The first "Purity Ball" was held in 1998 by the founders of Generations of Light, a popular Christian ministry in Colorado Springs. “We wanted to set a standard of dignity and honor for the way the girls should be treated by the men in their lives,” says Lisa, a warm, exuberant woman with a ready smile and seven children, ages 4 to 22. Lisa’s own father left her family when she was two, and despite a kind stepfather, she says, she grew up not feeling valued or understood. “Looking back, it’s a miracle I remained pure,” she says. “I believe if girls feel beautiful and cherished by their fathers, they don’t go looking for love from random guys.”
The movement’s latest mission is to make abstinence cool (it’s been called “chastity chic”).
I find the whole idea wonderful. That is how it was intended since the beginning."Therefore a man shall leave his father and his mother and hold fast to his wife, and they shall become one flesh."
The act of intercourse actually meant something once. It wasn't just recreational. It wasn't just "something to do" if you like a guy. So, I ask you, what is wrong with encouraging a young woman to maintain her purity until marriage?
Apparently, there seems to be a major problem with this concept among the media. The link I provided is to Glamour Magazine, popular with the 15-24 age group. This is just one of many, many reports I have read and watched on television over the past few weeks. As the "Purity Movement" continues to swell, so does the press coverage railing against it.
The Glamour Magazine article is written in a fashion as to denounce the whole concept of encouraging women to remain virgins until marriage. It quotes many so called "experts" in the field of psychology and health. The general consensus being that these girls are being set up for failure. That the ability to remain a virgin until marriage is unrealistic and emotionally and psychologically unhealthy. That the studies conducted, by groups I have never heard of, indicate that the girls that take the "purity pledge" are twice as likely to end up with STD's because they won't use condoms when they first have sex. Apparently these "pure" young women will eventually be swept up in the moment and not plan correctly for their first sexual experience. Basically indicating that the women whom have not pledged "purity" plan to have sex, and always carry and use condoms.
The article goes on to indicate there is something intrinsically weird about dressing up in a ballgown and dancing with your dad. That girls feel uncomfortable being so close to dad, and are embarrassed discussing such personal matters with their fathers. The article states that when the writer attended a ball, she felt the fathers seemed uncomfortable themselves, or if not uncomfortable, that the father/daughter couples seemed too close, somehow strange, basically inferring that maybe there was something not quite right going on.

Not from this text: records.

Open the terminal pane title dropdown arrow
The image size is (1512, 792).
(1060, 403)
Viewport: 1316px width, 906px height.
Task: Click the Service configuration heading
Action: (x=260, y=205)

Well, I ask, what is wrong with a father expressing his care and concern for his daughter? Telling her she is beautiful and valued and that she is a gift that he will eventually bestow upon a worthy young man? What is wrong with instilling a sense of morality and decency in a daughter, and making it clear to her, in front of family and friends, that dad will be there for her, will protect her and watch over her?
The Glamour writer concludes in her 7 page article, throughout which she basically discourages and insults the concept of the "Purity Ball" as follows:
I deeply wish that the lovely things I have seen tonight—the delighted young women, the caring, doting dads—might evolve into father-daughter events not tied to exhorting a promise from a girl that may hang over her head as she struggles to become a woman. When Lauren Wilson hit adolescence, her father gave her a purity ring and a charm necklace with a tiny lock and key. Randy Wilson took the key, which he will hand over to her husband on their wedding day. The image of a locked area behind which a girl stores all of her messy desires until one day a man comes along with the key haunts me. By the end of the ball, as I watch fathers carrying out sleepy little girls with drooping tiaras and enveloping older girls with wraps, I want to take every one of those girls aside and whisper to them the real secret of womanhood: The key to any treasure you’ve got is held by one person—you.
I ask you again, what is wrong with this? In my eyes - not a thing.